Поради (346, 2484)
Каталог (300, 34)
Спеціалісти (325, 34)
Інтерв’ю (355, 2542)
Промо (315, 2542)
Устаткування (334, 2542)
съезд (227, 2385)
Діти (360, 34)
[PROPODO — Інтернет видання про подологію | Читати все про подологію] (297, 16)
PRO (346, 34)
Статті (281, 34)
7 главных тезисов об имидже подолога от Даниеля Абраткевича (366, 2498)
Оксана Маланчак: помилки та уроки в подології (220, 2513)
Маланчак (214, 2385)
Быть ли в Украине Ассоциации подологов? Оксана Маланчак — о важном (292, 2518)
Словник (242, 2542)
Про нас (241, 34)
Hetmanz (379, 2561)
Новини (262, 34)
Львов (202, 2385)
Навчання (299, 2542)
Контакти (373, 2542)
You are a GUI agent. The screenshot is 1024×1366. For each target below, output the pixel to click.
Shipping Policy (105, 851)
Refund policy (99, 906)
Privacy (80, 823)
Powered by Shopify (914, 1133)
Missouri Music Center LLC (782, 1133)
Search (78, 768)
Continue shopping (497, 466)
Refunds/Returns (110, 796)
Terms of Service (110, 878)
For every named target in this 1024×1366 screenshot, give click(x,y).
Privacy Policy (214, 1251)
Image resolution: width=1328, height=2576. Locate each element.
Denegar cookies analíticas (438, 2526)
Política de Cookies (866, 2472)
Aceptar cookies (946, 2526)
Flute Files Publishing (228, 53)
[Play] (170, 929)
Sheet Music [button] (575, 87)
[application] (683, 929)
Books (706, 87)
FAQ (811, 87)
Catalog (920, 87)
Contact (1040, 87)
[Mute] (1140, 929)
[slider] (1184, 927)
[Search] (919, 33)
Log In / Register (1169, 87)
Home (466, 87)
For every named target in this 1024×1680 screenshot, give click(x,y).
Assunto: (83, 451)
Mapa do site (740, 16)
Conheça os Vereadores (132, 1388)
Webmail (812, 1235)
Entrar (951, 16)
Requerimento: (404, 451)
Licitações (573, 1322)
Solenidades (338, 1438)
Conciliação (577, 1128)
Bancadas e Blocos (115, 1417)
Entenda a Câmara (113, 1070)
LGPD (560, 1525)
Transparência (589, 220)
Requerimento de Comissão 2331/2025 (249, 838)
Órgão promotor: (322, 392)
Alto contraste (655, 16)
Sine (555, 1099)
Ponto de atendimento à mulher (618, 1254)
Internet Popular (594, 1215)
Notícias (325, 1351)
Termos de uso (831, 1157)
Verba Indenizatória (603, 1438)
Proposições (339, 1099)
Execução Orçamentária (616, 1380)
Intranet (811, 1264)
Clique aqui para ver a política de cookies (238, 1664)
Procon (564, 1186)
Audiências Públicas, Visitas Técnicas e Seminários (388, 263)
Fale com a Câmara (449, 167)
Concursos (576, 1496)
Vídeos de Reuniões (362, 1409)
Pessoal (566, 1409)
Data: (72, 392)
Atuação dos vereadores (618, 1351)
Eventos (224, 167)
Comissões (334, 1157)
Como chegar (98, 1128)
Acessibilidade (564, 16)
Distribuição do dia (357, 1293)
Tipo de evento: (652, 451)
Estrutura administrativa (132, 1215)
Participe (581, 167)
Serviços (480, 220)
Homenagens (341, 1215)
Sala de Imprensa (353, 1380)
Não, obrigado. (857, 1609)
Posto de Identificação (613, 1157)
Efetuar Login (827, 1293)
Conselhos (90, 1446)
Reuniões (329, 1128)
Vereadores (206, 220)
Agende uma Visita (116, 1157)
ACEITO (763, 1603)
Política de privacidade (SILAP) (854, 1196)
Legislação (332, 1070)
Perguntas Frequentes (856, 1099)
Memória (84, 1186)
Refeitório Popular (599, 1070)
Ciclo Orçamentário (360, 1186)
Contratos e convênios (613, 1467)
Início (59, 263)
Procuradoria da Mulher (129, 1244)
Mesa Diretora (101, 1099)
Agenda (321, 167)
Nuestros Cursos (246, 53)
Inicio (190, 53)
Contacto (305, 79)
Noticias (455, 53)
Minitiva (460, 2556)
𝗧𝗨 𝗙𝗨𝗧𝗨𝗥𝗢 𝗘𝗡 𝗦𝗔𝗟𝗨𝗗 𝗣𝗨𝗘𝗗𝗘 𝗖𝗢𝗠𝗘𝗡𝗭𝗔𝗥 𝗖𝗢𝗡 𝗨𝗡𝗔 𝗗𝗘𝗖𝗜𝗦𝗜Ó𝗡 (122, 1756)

Task requirements:
Where the string "Popular" turns up in a line of the data above, copy that whole line.

Answer to the problem:
Internet Popular (594, 1215)
Refeitório Popular (599, 1070)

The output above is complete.